WORK REQUIRED: From the listing below, set down exactly the lines between the one holding "Where should I" and the one holding "Toggle the Monthly/Yearly", inclusive. No other line is wanted.
DATA FOR PROCESSING below:
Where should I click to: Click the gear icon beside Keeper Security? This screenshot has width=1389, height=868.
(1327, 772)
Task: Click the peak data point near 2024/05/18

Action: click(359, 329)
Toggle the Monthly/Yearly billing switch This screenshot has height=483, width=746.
End of DATA FOR PROCESSING.
DATA FOR PROCESSING below:
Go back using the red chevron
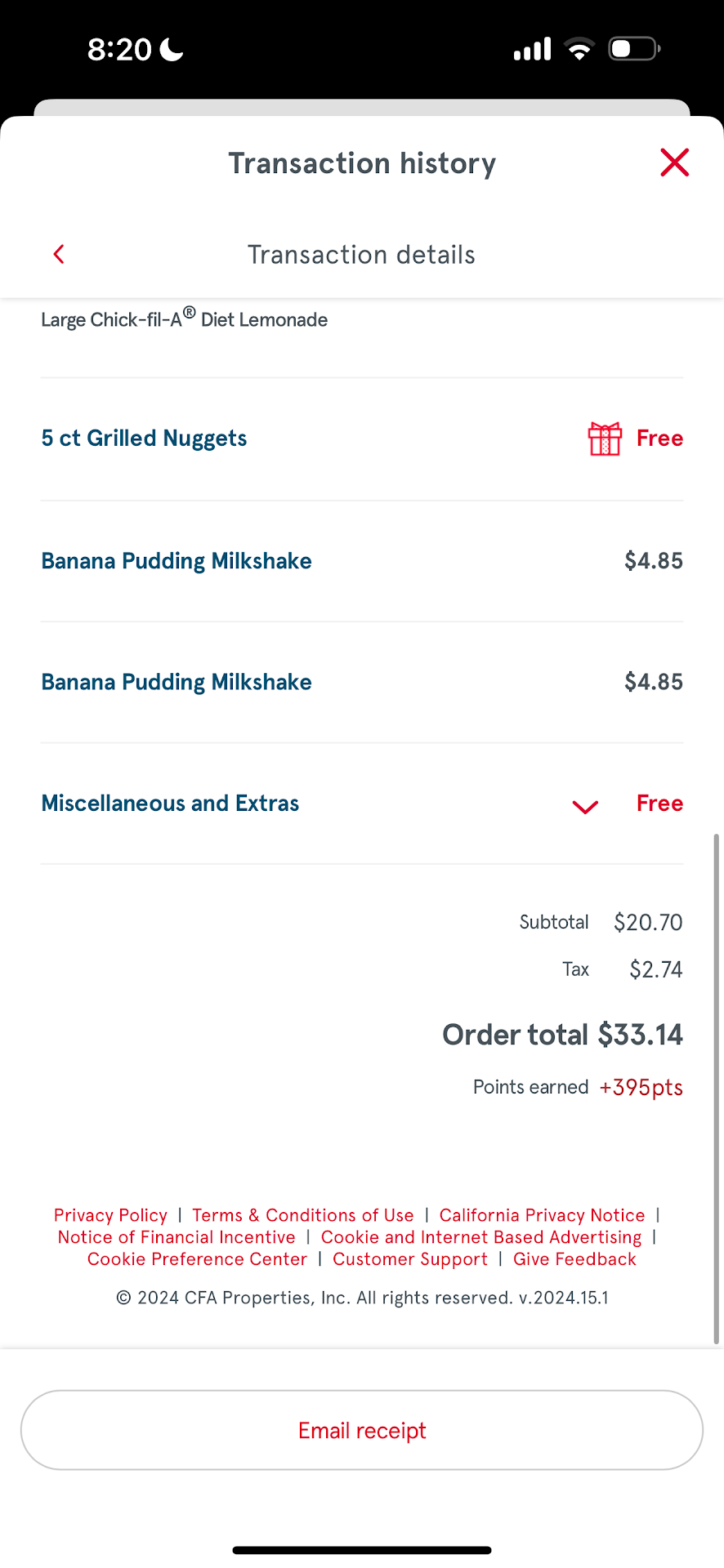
End of DATA FOR PROCESSING.
DATA FOR PROCESSING below:
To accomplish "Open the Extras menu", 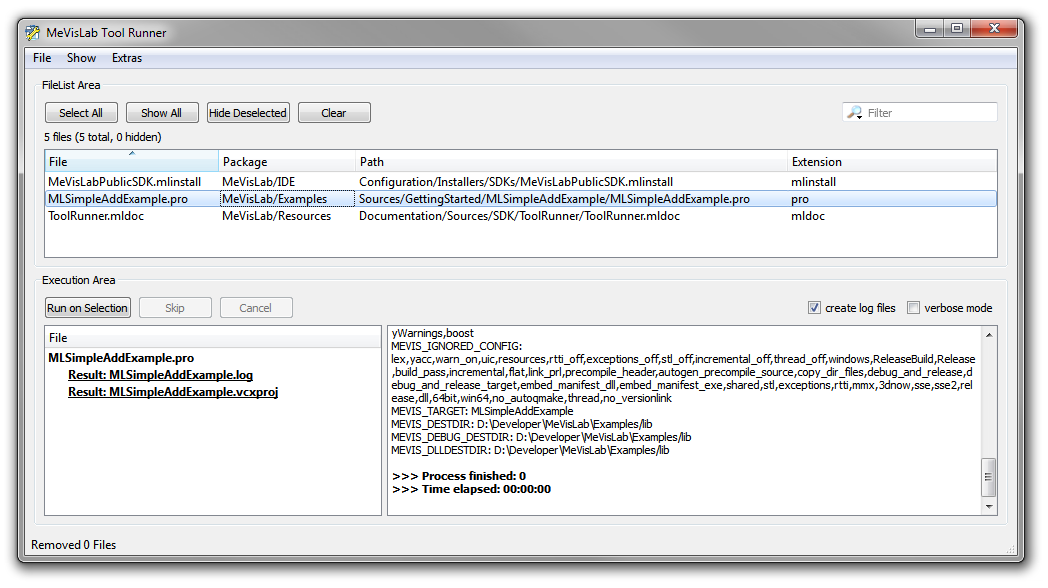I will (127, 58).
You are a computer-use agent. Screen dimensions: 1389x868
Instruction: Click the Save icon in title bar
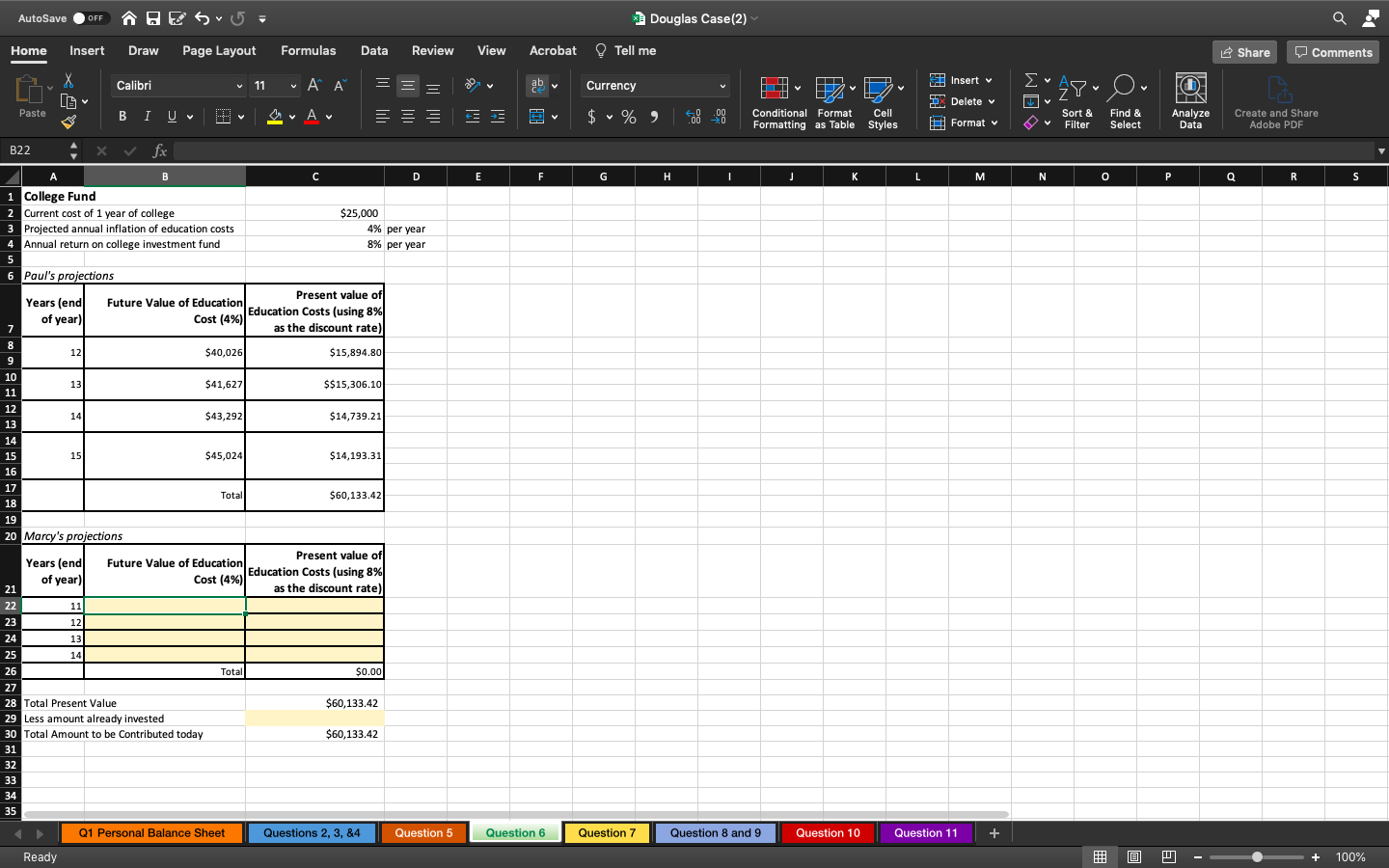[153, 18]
End of DATA FOR PROCESSING.
ANSWER FOR THIS EXERCISE:
Where should I click to: Click the gear icon beside Keeper Security? This screenshot has width=1389, height=868.
(1327, 772)
Task: Click the peak data point near 2024/05/18

Action: click(359, 329)
Toggle the Monthly/Yearly billing switch This screenshot has height=483, width=746.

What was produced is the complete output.